In a legal battle drawing attention from medical groups across the country, the U.S. Supreme Court could be close to deciding whether to hear a Florida case about the disclosure of medical records.
The Supreme Court is expected to consider the case Monday during a private conference, according to an online docket. The court receives thousands of petitions a year but agrees to hear only a relative handful of cases.
The Florida case focuses on whether hospitals are required to disclose certain records to plaintiffs during medical-malpractice lawsuits — or whether those records are shielded by a federal patient-safety law. Southern Baptist Hospital of Florida, Inc., which operates as the Baptist Health System in the Jacksonville area, filed a petition in May asking the U.S. Supreme Court to take up the case after the Florida Supreme Court ruled that disputed records should be disclosed.
The state Supreme Court decision was rooted in a 2004 Florida constitutional amendment, which was backed by plaintiffs' attorneys and was intended to provide access to what are known in the health-care industry as "adverse medical incident" reports. The Baptist system and its supporters, however, argue that at least some records are shielded from disclosure by the federal law.
While the case involves the interplay between the voter-approved Florida constitutional amendment and the federal law, it has drawn friend-of-the-court briefs at the U.S. Supreme Court from groups such as the American Medical Association and the American Hospital Association — along with Florida medical groups and hospitals backing the Baptist system.
The federal law, the 2005 Patient Safety Act, allows hospitals to voluntarily submit information about medical errors to what are known as "patient safety organizations" — and offers certain confidentiality protections. The law was aimed, at least in part, at encouraging health providers to submit information that could be analyzed and used to prevent future medical errors.
The Baptist system and its supporters say the Florida Supreme Court ruling threatens that system and contend federal law should trump state law on the disclosure issue.
“The effects of the Florida Supreme Court's decision are not, and will not be limited, to Florida,” said a friend-of-the-court brief led by the American Medical Association and the Florida Medical Association and joined by dozens of other medical groups and providers. “Indeed, hospitals and providers across the nation, particularly those physician and hospital provider groups that are located in multiple states, depend upon a uniform and predictable privilege when collecting and reporting patient safety work product to PSOs (patient safety organizations).”

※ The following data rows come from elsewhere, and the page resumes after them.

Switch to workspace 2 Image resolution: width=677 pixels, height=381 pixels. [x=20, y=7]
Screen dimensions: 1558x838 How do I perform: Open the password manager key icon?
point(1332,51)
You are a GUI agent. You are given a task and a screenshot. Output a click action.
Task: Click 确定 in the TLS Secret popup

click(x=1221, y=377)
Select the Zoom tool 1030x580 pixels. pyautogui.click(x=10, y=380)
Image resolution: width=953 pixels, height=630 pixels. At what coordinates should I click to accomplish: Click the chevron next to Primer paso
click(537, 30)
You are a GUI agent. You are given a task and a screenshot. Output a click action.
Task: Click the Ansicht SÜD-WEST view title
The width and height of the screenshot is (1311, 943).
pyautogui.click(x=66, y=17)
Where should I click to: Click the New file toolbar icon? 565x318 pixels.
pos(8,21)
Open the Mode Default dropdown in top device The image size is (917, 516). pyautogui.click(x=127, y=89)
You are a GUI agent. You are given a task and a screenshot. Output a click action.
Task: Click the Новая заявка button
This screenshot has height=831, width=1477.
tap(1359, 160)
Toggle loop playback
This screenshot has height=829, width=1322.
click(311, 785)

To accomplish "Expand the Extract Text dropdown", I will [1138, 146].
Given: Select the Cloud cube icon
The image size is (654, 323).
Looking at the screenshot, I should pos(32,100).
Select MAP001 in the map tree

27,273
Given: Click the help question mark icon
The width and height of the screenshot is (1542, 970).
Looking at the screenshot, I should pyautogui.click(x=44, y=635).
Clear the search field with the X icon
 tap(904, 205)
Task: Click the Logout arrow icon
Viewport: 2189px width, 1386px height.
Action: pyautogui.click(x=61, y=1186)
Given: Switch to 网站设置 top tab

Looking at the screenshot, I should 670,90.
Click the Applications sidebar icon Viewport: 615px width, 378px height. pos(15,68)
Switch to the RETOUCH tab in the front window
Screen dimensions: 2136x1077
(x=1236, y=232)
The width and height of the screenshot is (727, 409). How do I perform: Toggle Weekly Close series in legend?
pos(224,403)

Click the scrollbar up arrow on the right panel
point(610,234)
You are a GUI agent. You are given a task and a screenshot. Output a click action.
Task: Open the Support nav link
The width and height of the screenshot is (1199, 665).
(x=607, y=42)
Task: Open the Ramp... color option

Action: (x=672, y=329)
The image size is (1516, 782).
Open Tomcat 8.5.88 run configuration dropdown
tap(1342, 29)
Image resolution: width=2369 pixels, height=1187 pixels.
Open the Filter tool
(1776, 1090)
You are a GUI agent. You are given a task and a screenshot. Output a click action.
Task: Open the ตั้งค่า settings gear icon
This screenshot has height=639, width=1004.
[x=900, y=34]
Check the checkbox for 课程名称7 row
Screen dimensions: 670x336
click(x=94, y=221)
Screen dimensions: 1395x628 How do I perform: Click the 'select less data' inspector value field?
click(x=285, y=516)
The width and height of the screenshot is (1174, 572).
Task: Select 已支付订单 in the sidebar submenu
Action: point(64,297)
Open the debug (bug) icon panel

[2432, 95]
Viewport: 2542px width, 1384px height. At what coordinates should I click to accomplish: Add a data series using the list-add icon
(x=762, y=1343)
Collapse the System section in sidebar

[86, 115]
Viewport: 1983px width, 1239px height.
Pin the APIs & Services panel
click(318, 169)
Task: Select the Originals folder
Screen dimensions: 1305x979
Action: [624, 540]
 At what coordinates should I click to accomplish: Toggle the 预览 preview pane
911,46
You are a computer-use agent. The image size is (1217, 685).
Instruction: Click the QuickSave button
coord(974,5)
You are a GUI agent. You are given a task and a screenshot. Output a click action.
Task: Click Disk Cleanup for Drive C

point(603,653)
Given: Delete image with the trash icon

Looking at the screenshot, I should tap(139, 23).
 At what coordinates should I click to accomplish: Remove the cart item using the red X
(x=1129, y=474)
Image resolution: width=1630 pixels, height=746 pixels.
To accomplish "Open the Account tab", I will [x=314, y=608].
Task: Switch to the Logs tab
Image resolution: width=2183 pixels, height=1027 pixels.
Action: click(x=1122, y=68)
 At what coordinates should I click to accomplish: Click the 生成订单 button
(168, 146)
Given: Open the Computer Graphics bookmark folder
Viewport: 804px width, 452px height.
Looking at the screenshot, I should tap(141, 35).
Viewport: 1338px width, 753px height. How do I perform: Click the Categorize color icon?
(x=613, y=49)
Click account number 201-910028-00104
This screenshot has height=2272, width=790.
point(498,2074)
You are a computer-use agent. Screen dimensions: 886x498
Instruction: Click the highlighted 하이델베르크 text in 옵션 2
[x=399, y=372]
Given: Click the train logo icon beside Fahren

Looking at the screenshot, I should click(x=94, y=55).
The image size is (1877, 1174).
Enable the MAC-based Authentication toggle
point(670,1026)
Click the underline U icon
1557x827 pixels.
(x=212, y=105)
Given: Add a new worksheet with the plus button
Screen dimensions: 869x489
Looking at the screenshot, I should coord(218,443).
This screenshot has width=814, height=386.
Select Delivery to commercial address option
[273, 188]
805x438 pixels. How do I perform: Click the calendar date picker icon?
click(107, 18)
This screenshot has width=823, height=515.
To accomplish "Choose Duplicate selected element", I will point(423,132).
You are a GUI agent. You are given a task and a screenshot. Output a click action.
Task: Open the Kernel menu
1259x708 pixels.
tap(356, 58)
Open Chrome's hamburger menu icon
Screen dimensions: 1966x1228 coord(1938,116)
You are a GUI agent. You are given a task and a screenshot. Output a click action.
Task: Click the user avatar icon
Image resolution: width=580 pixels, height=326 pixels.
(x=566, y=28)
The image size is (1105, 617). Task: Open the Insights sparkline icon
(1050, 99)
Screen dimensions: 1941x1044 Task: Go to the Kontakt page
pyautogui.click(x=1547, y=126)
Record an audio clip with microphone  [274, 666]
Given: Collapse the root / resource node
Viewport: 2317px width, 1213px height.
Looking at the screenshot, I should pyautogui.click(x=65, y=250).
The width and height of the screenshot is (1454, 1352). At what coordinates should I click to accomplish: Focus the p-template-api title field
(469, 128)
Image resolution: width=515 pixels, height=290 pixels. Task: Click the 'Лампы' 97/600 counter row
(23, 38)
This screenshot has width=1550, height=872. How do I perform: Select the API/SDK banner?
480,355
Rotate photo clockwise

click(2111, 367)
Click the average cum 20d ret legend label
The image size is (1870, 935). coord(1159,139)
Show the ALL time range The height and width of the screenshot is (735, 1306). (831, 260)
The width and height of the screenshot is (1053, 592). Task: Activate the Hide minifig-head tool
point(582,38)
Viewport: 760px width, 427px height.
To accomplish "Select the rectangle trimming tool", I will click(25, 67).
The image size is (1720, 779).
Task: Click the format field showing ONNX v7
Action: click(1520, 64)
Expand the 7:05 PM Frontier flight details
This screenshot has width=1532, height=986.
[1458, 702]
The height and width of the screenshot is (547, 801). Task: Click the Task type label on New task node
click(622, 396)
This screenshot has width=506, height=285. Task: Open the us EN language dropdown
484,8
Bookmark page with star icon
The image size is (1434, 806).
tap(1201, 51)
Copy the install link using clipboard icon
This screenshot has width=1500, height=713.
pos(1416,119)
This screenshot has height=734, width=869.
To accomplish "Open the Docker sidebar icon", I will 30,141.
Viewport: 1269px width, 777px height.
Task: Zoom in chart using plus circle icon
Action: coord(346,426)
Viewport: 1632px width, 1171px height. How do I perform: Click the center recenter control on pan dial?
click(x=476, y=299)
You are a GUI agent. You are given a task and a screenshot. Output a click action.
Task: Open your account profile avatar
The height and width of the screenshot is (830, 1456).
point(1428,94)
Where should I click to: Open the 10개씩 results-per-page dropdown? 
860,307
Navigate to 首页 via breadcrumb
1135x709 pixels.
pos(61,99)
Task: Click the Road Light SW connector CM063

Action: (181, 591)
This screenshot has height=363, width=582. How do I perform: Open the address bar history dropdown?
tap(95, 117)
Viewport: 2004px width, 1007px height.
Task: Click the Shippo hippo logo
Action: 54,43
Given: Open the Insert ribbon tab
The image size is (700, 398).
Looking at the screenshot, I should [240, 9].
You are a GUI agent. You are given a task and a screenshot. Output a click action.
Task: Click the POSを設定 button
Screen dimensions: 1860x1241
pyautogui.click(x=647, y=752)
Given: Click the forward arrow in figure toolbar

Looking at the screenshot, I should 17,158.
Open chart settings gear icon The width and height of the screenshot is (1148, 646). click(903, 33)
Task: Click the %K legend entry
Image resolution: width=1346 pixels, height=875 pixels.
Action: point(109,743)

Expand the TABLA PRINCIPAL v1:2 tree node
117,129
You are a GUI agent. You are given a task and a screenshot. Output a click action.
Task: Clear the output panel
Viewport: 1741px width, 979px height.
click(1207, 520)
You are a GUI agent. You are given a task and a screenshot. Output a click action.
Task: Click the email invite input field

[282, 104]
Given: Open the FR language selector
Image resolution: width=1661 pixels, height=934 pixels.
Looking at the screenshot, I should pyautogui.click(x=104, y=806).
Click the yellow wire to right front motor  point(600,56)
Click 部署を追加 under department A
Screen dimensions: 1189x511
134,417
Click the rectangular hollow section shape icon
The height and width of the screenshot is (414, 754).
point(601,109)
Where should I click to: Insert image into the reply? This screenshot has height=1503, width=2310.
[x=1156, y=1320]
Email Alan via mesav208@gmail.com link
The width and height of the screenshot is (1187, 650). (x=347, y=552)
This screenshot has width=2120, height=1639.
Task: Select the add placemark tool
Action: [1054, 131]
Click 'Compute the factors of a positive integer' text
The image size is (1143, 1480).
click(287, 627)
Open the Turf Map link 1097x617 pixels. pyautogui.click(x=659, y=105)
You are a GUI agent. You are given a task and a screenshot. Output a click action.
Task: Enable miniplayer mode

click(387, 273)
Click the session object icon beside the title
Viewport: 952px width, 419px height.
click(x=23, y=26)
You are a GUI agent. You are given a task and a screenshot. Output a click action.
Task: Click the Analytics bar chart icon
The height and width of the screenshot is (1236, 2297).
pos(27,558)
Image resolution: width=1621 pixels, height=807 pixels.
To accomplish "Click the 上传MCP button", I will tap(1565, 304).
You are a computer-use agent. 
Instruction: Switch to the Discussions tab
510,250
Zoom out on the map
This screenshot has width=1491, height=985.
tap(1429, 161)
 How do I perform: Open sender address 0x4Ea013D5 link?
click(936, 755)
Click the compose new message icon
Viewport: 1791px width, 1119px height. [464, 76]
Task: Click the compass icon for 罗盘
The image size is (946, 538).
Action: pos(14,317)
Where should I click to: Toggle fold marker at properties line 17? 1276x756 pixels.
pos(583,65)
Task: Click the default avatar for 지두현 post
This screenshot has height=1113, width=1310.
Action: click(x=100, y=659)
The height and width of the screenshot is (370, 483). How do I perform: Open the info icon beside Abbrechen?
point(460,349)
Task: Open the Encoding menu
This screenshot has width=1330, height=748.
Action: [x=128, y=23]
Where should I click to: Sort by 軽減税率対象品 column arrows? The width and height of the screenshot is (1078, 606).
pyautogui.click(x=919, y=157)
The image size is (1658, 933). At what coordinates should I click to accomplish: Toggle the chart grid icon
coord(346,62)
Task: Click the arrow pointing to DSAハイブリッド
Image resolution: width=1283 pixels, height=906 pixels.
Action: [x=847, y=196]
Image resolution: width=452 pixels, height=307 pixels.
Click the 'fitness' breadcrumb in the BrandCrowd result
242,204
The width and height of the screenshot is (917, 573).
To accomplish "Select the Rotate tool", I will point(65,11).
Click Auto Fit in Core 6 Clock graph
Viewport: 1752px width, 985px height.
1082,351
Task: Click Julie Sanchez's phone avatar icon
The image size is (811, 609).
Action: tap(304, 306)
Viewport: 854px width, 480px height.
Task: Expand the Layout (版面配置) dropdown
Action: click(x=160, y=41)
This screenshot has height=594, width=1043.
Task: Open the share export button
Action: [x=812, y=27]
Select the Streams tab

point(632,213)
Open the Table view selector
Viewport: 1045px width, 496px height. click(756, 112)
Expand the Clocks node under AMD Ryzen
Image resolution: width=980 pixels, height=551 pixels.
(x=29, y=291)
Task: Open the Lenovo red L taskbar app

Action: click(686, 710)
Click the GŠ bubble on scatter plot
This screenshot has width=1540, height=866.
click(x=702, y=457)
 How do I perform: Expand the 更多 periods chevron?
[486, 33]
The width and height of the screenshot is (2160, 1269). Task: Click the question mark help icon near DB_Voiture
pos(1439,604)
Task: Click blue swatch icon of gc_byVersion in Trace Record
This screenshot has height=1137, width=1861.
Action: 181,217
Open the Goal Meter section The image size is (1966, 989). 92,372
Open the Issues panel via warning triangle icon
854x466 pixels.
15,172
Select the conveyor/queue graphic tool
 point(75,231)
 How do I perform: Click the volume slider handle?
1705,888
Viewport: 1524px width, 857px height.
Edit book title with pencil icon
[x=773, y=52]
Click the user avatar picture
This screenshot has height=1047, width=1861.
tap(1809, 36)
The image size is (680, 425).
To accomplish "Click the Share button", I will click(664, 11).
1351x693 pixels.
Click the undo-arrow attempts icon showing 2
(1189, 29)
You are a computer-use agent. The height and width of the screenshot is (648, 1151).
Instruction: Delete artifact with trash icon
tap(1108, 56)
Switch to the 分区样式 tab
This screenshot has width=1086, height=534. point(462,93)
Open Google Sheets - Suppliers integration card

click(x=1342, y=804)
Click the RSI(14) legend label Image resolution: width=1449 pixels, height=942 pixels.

The underlying lawsuit that led to the records fight was filed against the Baptist system by the family of patient Marie Charles and alleged that negligence in her care caused a severe neurological injury, according to court documents.
Attorneys representing the Charles family argued in a brief last month that the U.S. Supreme Court should not take up the case. They also raised the possibility that hospitals could use the federal Patient Safety Act to wrongfully prevent the release of records.
“Petitioner's (the Baptist system's) reading of the act contravenes the plain language of the statute and legislative intent because it grants unprecedented, unchecked power to providers to conceal information,” said the brief, which along with the others is posted on the website SCOTUSblog. “It empowers a provider to unilaterally transform virtually any information — collected, maintained, or developed pursuant to a non-Patient Safety Act law — into privileged patient safety work product by simply reporting that information to the patient safety organization. This is an abuse of the federal privilege.”
A twist to the case is that the Charles family and the Baptist system reached a settlement on the eve of a Florida Supreme Court hearing in the dispute. But the Florida Supreme Court decided to continue with the case and, ultimately, ruled against the hospital system.
In their brief last month, attorneys for the Charles family said the U.S. Supreme Court should not hear the case because of the settlement.
“Petitioner's attempt to invoke this (U.S. Supreme) Court's equitable power to vacate a judgment in a moot case fails,” the brief said. “Petitioner mooted this case by its own action — settling the case.”
But in a brief this month, the Baptist system disagreed, saying “nothing about the settlement” alters the consequences of the Florida Supreme Court ruling.
“When Florida courts order Baptist to produce federally-privileged work product, Baptist cannot resist based on its private agreement with respondents (the Charles family),” the brief said. “That the parties tried — and failed — to end these proceedings does not change that the state court rejected their stipulation of dismissal and issued a 32-page opinion deciding this question of `great public' and `statewide' importance.”